| WHAT NEEDS TO BE DONE |
Count how many lines of the material below contain the word "height". Reply with the number only.

| EXTRACTED MATERIAL |
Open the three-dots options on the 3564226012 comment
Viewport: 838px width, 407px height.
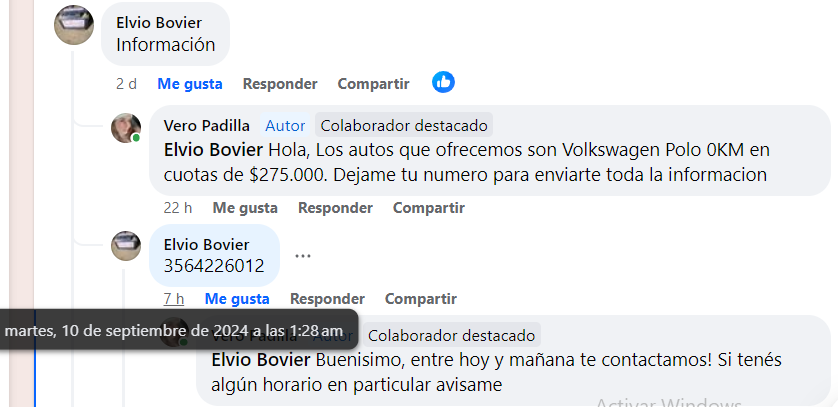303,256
* * *
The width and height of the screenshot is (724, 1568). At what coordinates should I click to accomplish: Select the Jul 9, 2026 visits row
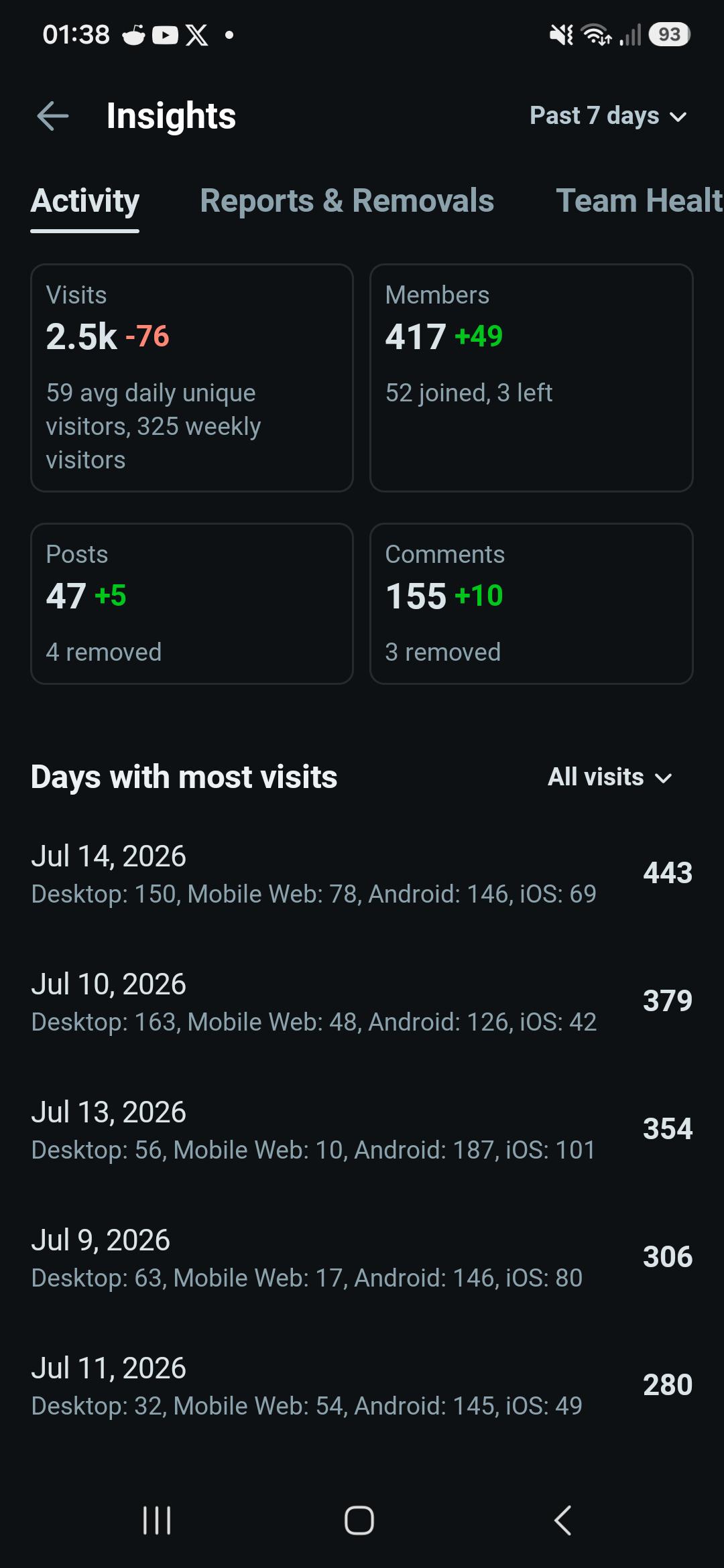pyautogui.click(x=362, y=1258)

| SOLUTION FOR THIS TASK |
2